Batman con la sciatica

Pubblicato il 8 Settembre 2012 in , , da Clementina Coppini

 La vista quando mi sveglio è un po’ annebbiata, ho le formiche a tre dita della mano destra, mi alzo e sento il clangore delle giunture, vado in bagno e vedo una faccia rugosa e i capelli bianchi. Ma sono io oppure ho perso il conto dei giorni ed è già Halloween? Mi sistemo, mi trucco e mi parrucco e sembro il Joker, il più acerrimo nemico di Batman. Il vestito mi sta un orrore. Forse dovrei fare come Batman e cominciare ad andare in giro con maschera e mantello e a muovermi di notte, così mi si vede di meno.

Vado in palestra: tre minuti di cyclette e mi viene male al ginocchio, cinque minuti di esercizio per le gambe e ho un attacco di sciatica, qualche sollevamento per rinforzare le braccia e mi torna il dolore alla spalla che mi prende ogni tanto da quando l’ho lussata anni fa. Piove, ho i reumatismi. C’è il sole, mi viene una pelle da tartaruga centenaria che si squama come quella di un pitone ottuagenario.

Guido di sera, le luci dei lampioni si allungano fino al cielo e le macchine che procedono in senso contrario mi accecano. Piove, mi bagno la testa, ed ecco la cervicale. Salgo le scale con due sacchetti della spesa, ho il fiatone. Salgo le scale senza sacchetti della spesa, ho il fiatone. Un tempo riuscivo a stare in piedi dieci ore consecutive senza problemi, facevo le pulizie senza fermarmi un attimo. Adesso ho bisogno di sedermi, ho bisogno di concedermi delle pause. È ovviamente l’età. Sto imparando che con il passare del tempo è opportuno modificare il proprio personale concetto di urgenza.

Prima pensavo di dover finire tutto e subito, adesso penso che finirò con calma. Ciò che mi sembrava fondamentale e indispensabile fare ora non mi pare più così fondamentale e nemmeno così indispensabile. Sì, esistono cose utili, ma tra l’utile e il fondamentale ci passa un Tir con rimorchio messo per traverso. Non mi dispiace delegare, non mi sembra un delitto così grave rimandare.

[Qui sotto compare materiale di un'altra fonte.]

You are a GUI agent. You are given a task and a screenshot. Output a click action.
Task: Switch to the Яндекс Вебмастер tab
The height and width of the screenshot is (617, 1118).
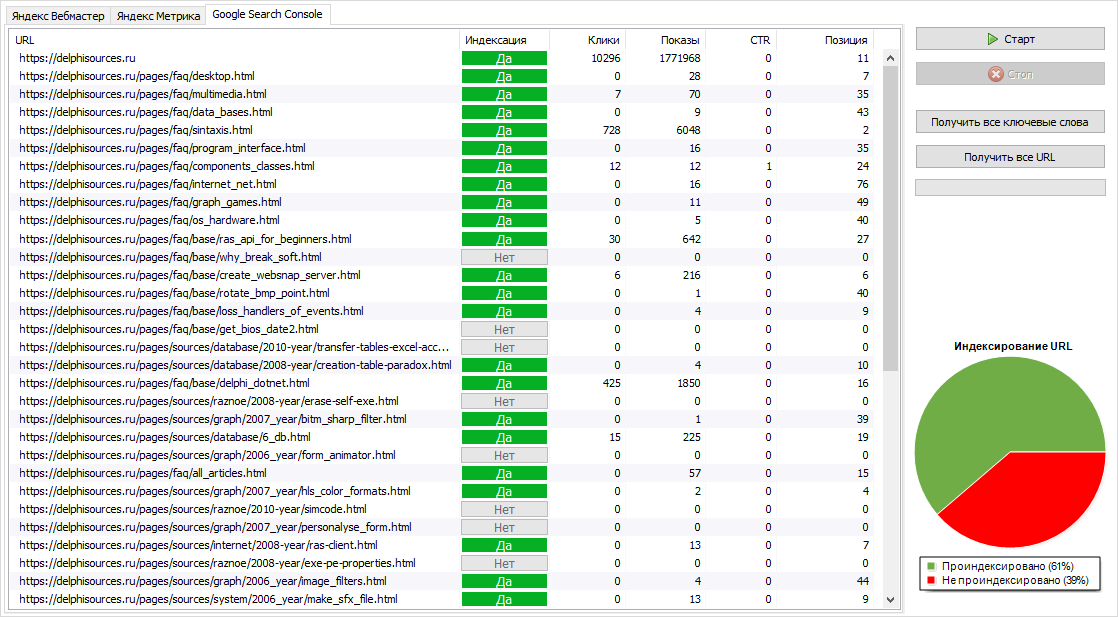point(58,16)
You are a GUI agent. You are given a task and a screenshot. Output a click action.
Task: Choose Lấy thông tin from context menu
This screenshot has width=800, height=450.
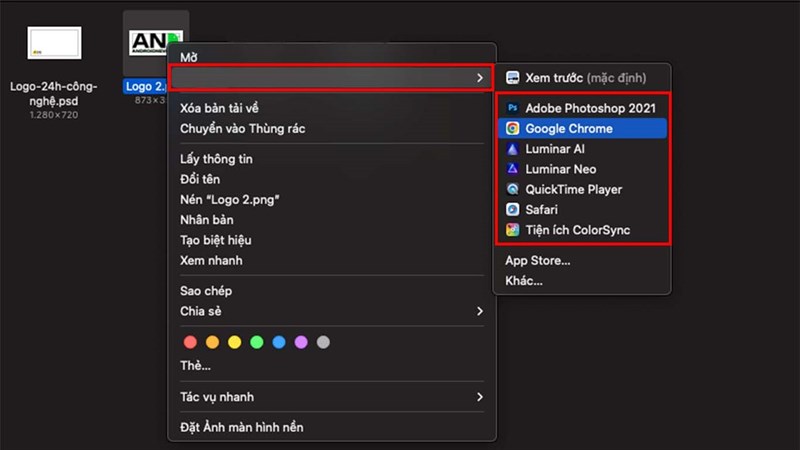[216, 159]
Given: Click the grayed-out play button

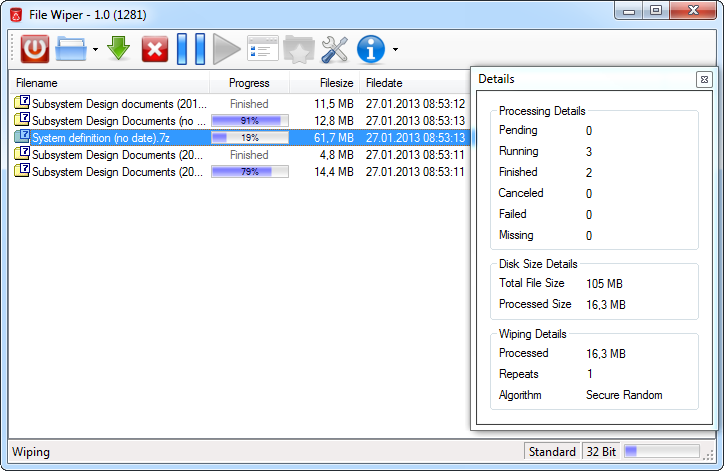Looking at the screenshot, I should pos(226,48).
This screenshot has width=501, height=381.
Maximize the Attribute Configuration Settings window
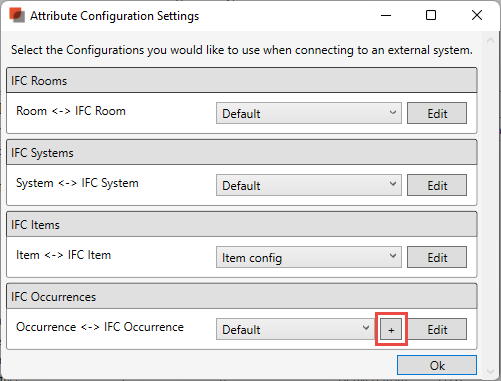pyautogui.click(x=431, y=15)
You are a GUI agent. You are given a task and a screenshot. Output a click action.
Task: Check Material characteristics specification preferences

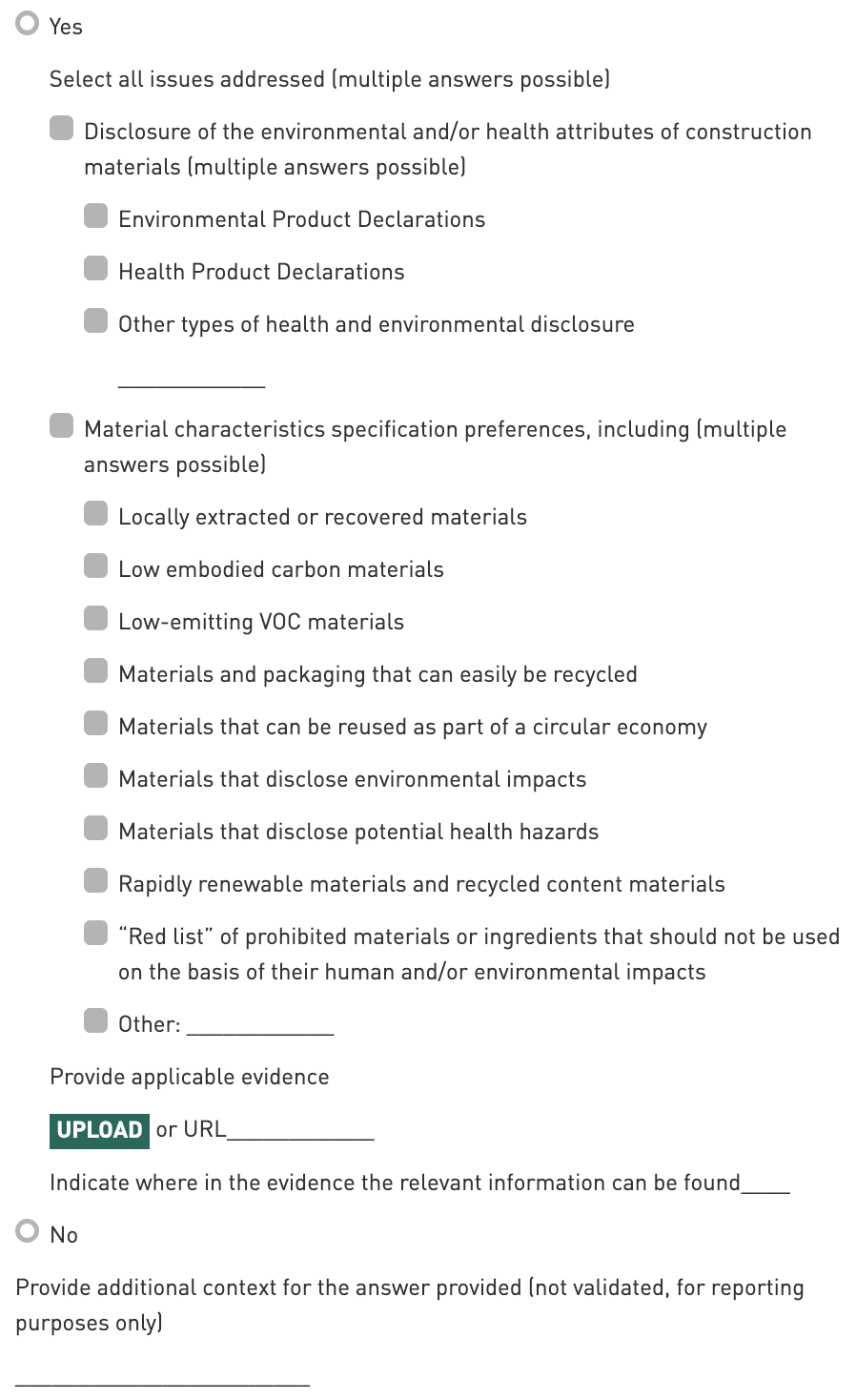click(62, 426)
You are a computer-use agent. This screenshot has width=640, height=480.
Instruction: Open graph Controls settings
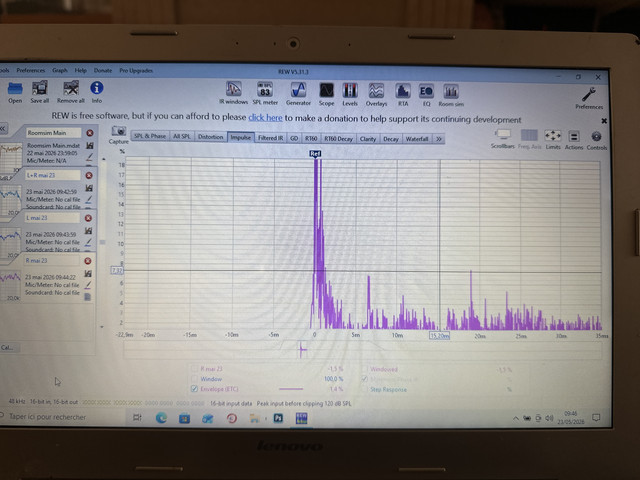596,140
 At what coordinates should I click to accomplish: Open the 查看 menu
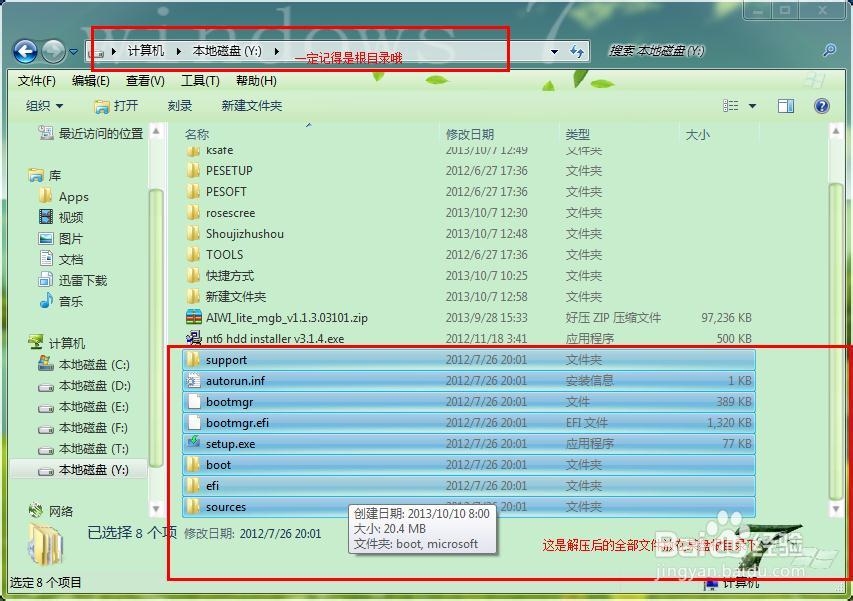point(141,81)
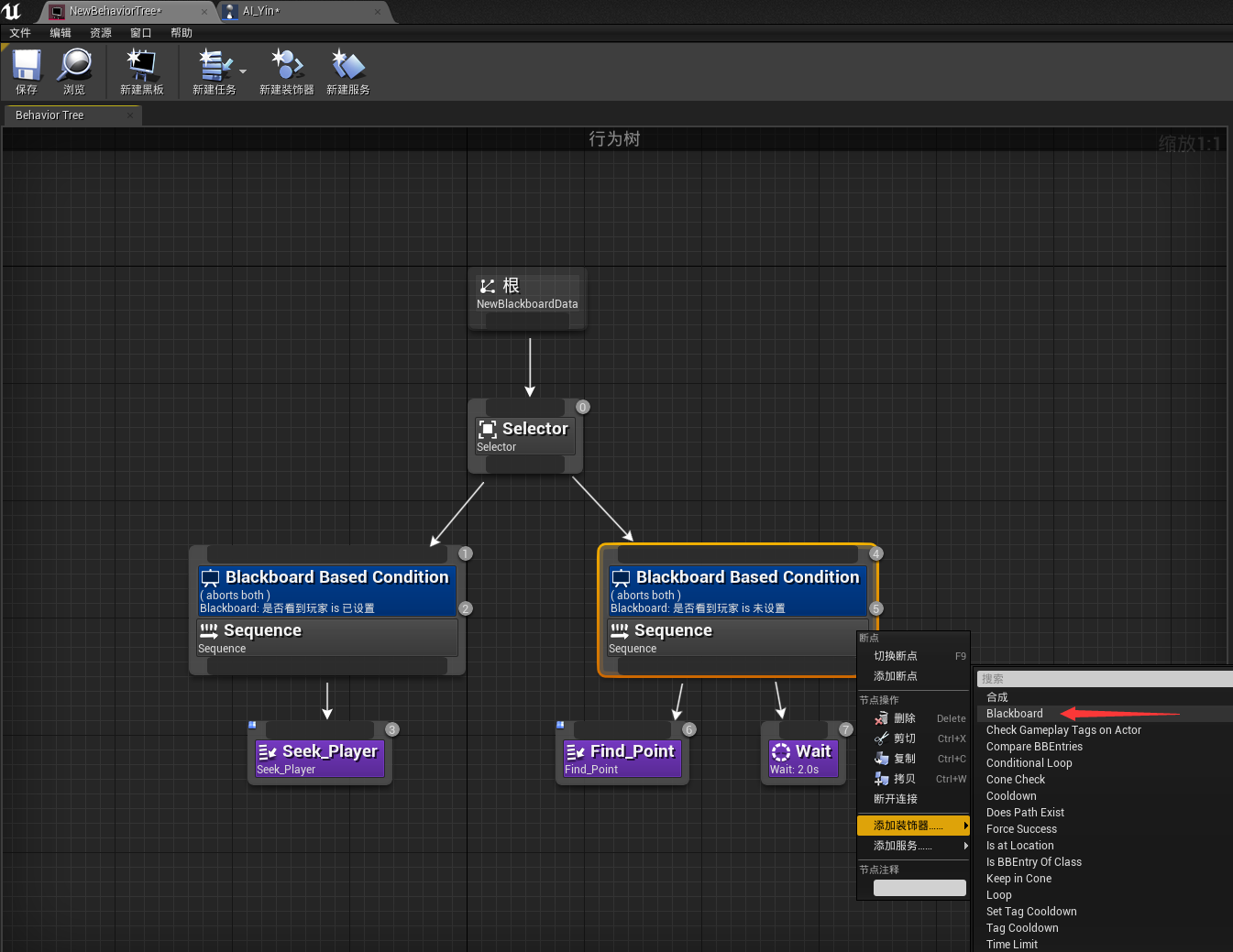Click the Break Link menu entry

(896, 799)
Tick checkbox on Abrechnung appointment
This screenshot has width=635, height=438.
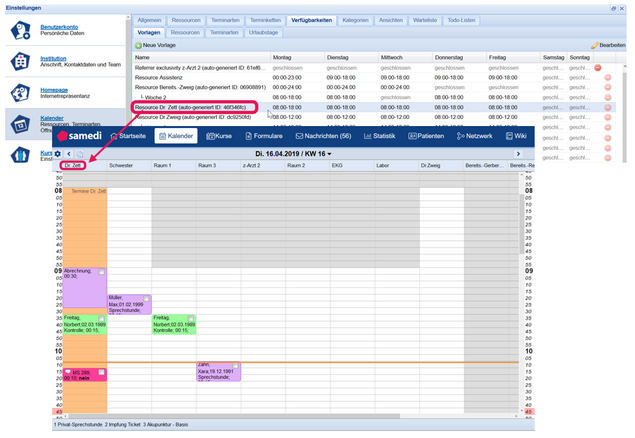click(x=101, y=272)
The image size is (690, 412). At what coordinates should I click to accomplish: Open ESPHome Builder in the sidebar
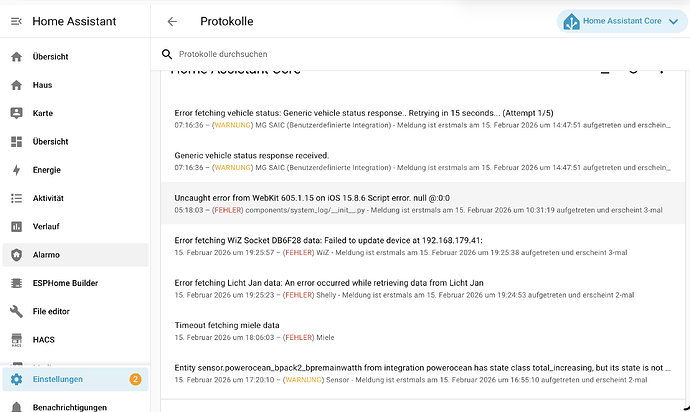(x=75, y=283)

Ciò non implica sciatteria e neppure disinteresse nei confronti del mondo e dei suoi accadimenti. Non è pigrizia, bensì una forma di sano distacco dalle legittime ansie della giovinezza, da quel sacrosanto fervore dei primi quarant’anni. Credo si tratti di una primitiva forma di autocoscienza, che intendo coltivare come un vecchio Batman (decisamente non multi-milionario e tantomeno miliardario) che non ha appeso il costume al bat-chiodo, ma ha imparato a non catapultarsi ogni tre per due in mezzo alla mischia. Perché non ha più l’età e tanto c’è Robin. Cosa l’ha addestrato a fare il volenteroso ragazzo se poi lo tiene segregato nella bat-caverna e vuole sempre fare tutto da solo come se fosse ancora un giovanotto? 

I supereroi non muoiono e non invecchiano. Fa niente, farò lo stesso il Batman che va in pensione. E comunque a non invecchiare non è il supereroe in se stesso, ma l’idea di cui esso è portatore. Un vero Batman deve avere il coraggio di accettarsi con la sciatica e gli occhiali da presbite, deve avere il coraggio di passare il testimone a Robin, anzi deve essere abbastanza estremo da farsi da parte e lasciare spazio al nuovo Batman. Non credete che non ci sia. State certi che da qualche parte c’è, è sicuro che c’è: magari ha solo bisogno di una guida. Dare prospettiva alle generazioni dopo di sé è l’unico modo che, invecchiando, si ha per proiettarsi d’un balzo nel futuro. Un tempo tutto ciò aveva un nome: saggezza.